Prompt 1.
Copy the espresso thread word for word, starting at "Thanks, getting there" and ending at "if I need to.".
Prompt 2.
Carry on the espresso thread from its last sentence.

Document segment.
# Some advice please.



## Mrco1 (May 19, 2020)

Hi guys,

So I'm 6 days into my 'wow' chasing the dragon coffee experience and looking for some advice. I am currently using a Barista Express with its built in burr grinder (I understand many people here aren't a fan but it's a good starting point for me.) In the last week I have been using Dear Green Fazenda Pantano beans and found the correct parameters for my enjoyment, however after receiving a few packets of lovely fresh beans from Rave this morning, I decided to try out some Suarez project beans and not having any luck with them at the moment. Started off grinding at 9 and now on 5, with a dose of 18g and getting unbalanced shots between both glasses. The pressure gauge is where you would want it to be but that's only a snippet of the story. The attached photo is a 30g shot extracted over a time of 20 seconds from when the button was pushed, the other shot was about half the volume. Any help would be much appreciated.


----------



## Rob1 (Apr 9, 2015)

Extract more and probably grind finer too.

Wait hang on. Is that 30g after splitting and "the other" shot is the other 'half'?


----------



## Mrco1 (May 19, 2020)

Thanks, getting there eventually.


----------



## Rob1 (Apr 9, 2015)

I realise this was almost a week ago but if they were freshly roasted you'd need to give them a few days at a minimum before you can get good espresso from them, ideally a week or more usually but I break into bags after 4 days if I need to.

Dataset rows.
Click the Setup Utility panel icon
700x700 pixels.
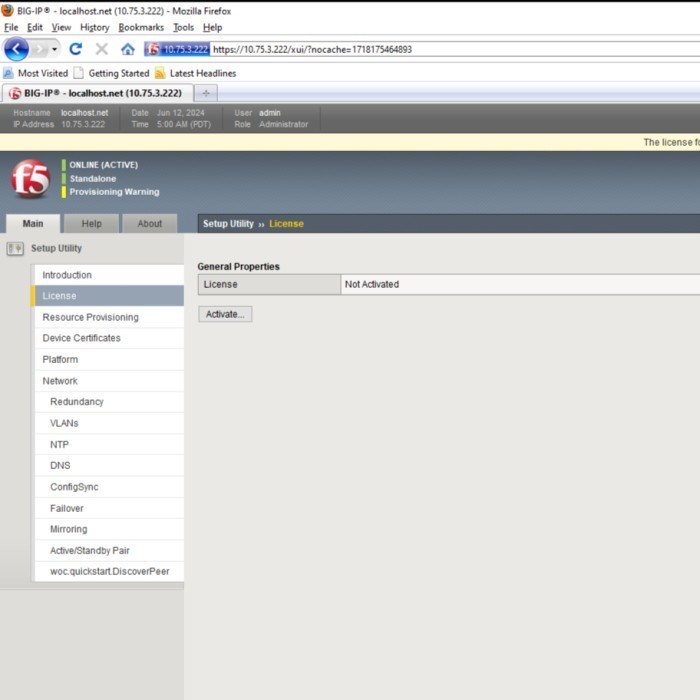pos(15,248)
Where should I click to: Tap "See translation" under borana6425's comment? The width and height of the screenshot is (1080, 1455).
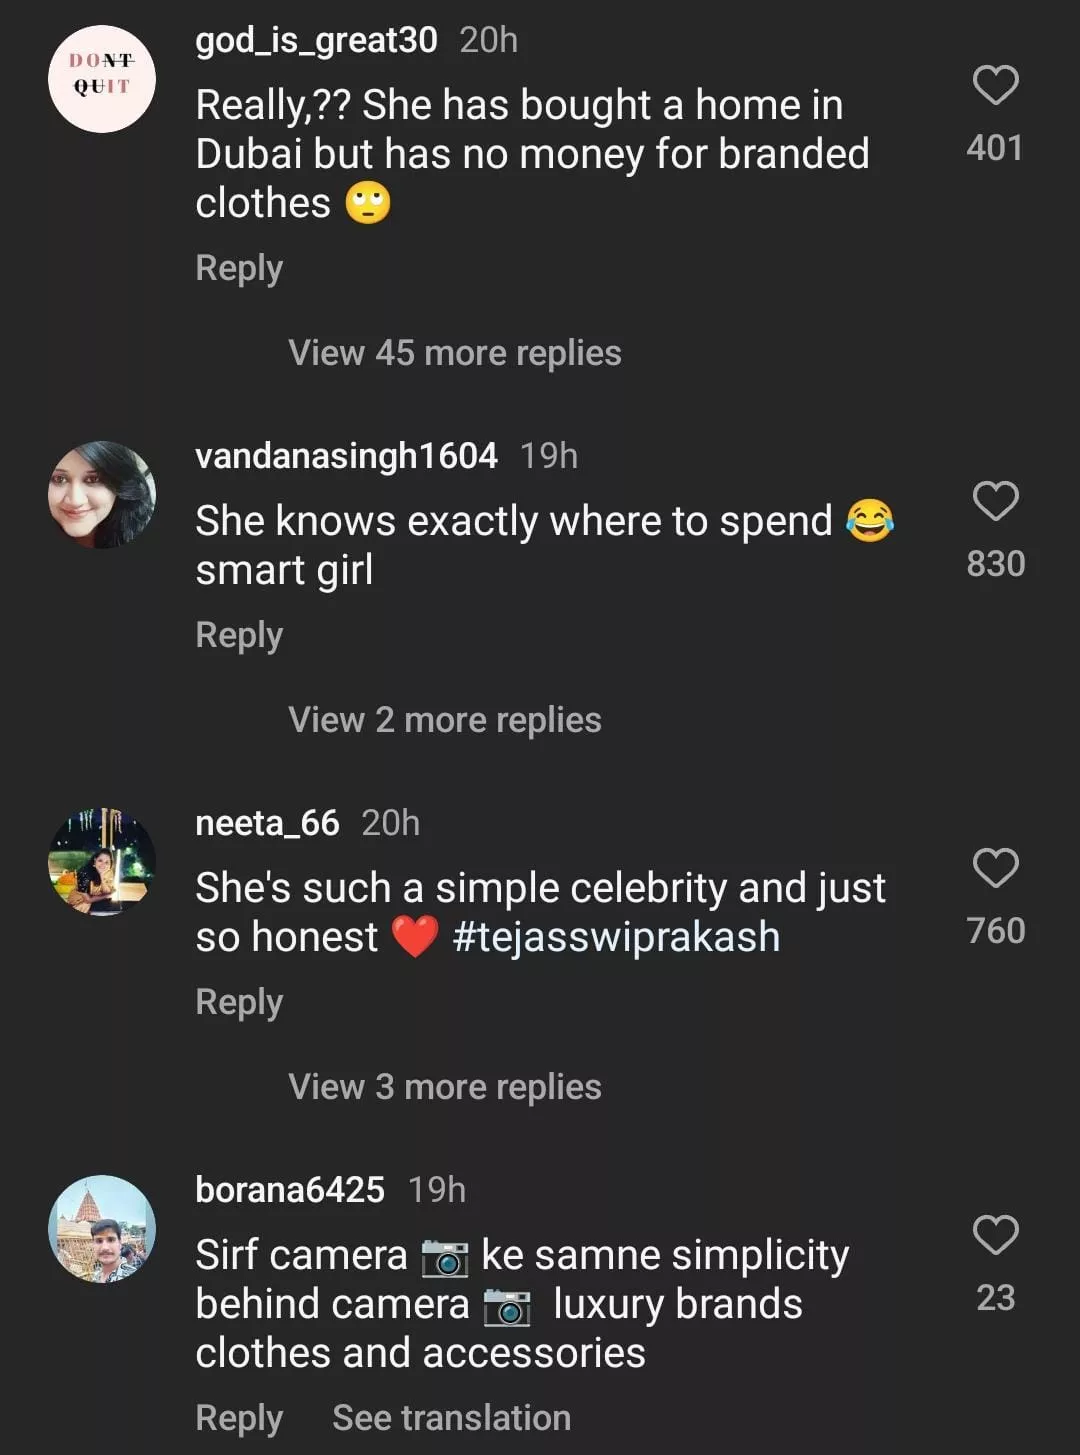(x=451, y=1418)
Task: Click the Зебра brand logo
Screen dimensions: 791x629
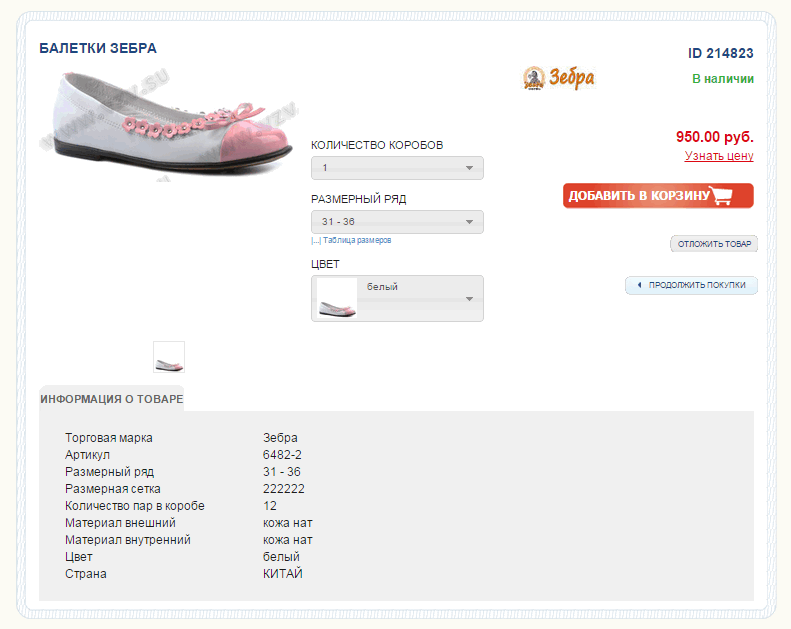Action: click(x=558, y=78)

--

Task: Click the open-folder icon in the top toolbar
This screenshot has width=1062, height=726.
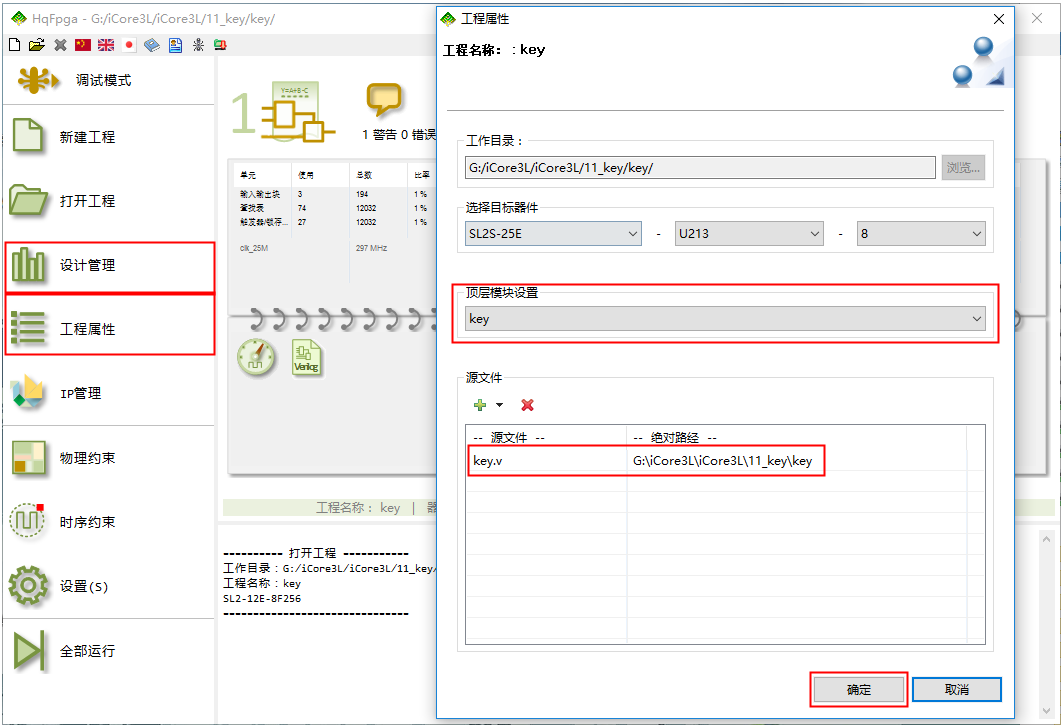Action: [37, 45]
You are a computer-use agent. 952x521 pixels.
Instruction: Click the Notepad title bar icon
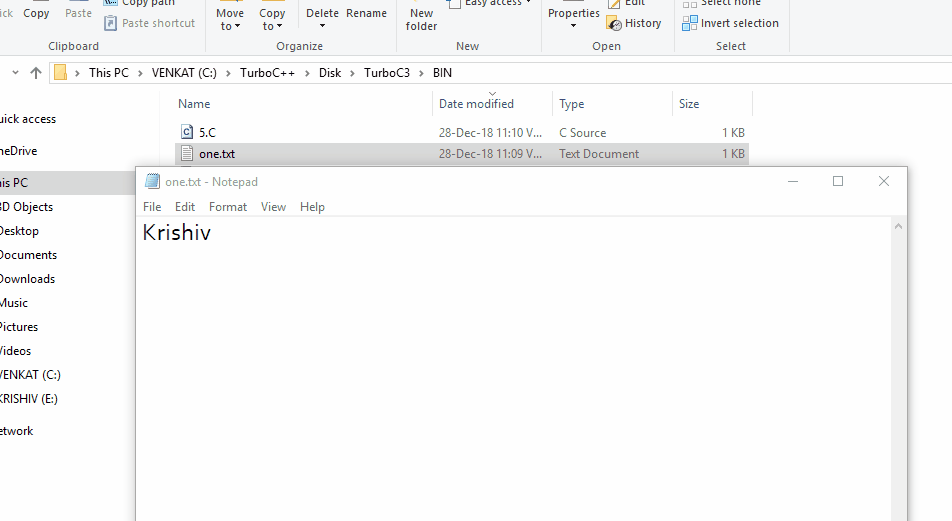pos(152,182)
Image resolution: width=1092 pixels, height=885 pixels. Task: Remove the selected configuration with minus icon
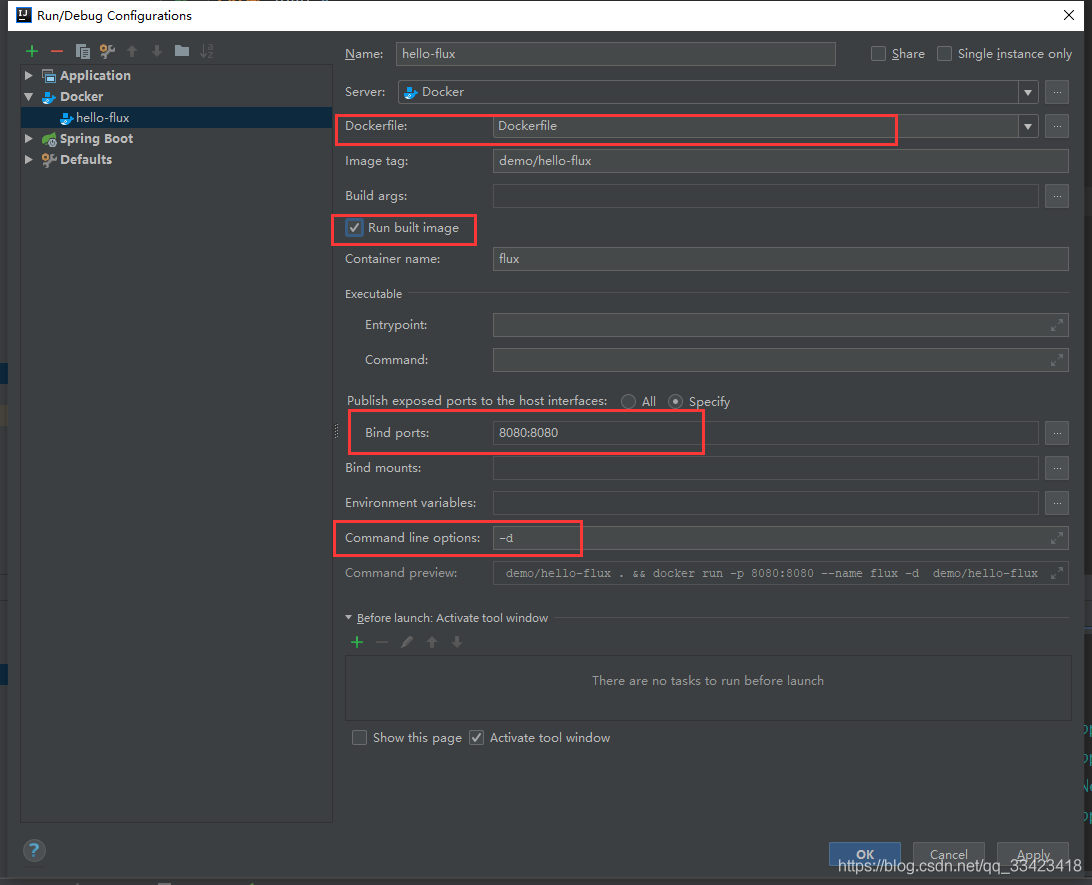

---

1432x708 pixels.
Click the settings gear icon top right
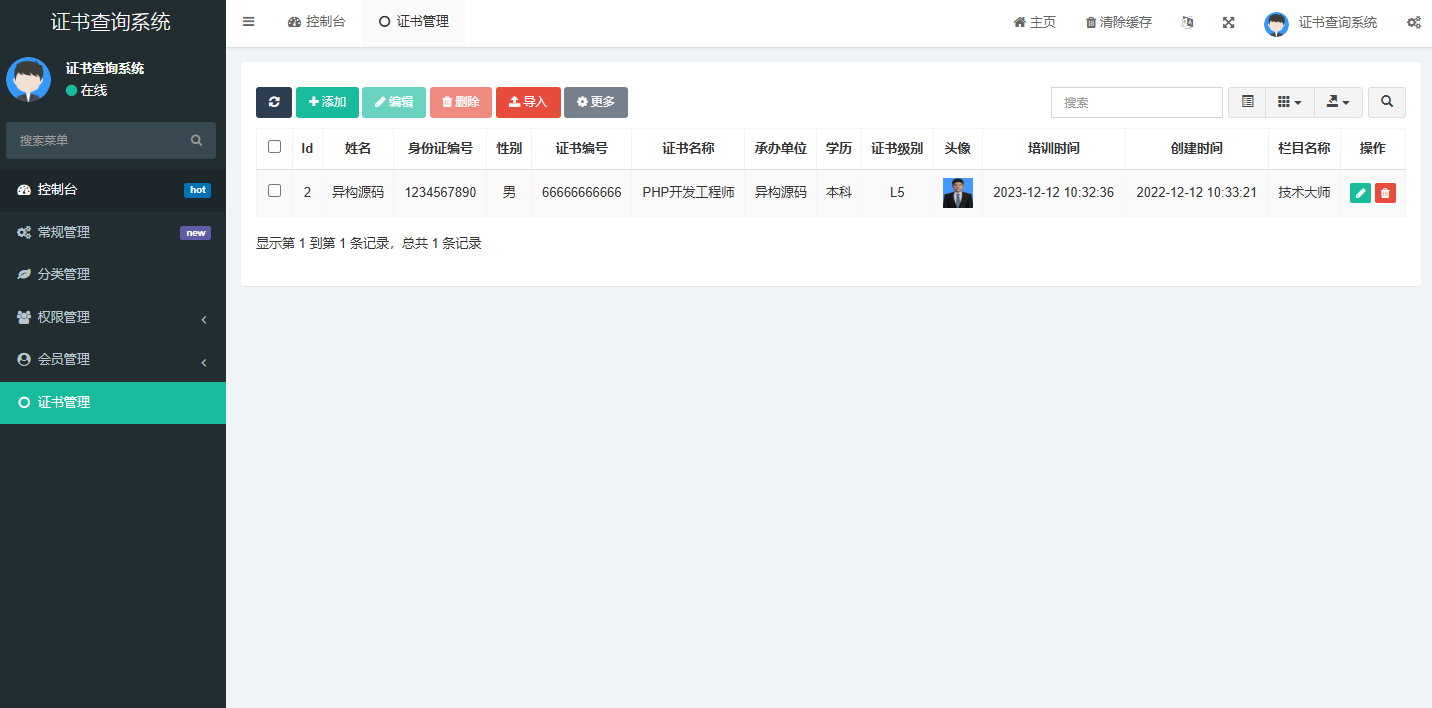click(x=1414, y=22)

Exercise answer 1.
Thanks, getting there eventually.


----------



## Rob1 (Apr 9, 2015)

I realise this was almost a week ago but if they were freshly roasted you'd need to give them a few days at a minimum before you can get good espresso from them, ideally a week or more usually but I break into bags after 4 days if I need to.

Exercise answer 2.
----------



## Mrco1 (May 19, 2020)

Ahh right. Yeah I was using fresh beans straight from delivery, had no idea about resting them. Does it make a big difference? Can probably tell I'm new to this.


----------



## Rob1 (Apr 9, 2015)

Yes it makes a huge difference.


----------



## Mrco1 (May 19, 2020)

Right, I'll definitely keep this in mind when ordering in the future. This might be a stupid question but is it ok to store the beans in the seal bag they come in?


----------



## Rob1 (Apr 9, 2015)

It's not ideal I don't think. I tape over the one way valve. Sometimes the bags aren't sealed properly so best check for leaks. Once opened best transferred to a ziplock bag that you can squeeze the air out of easily as you reseal or an airscape style container ideally. Airtight jar/vacuum canister as a minimum.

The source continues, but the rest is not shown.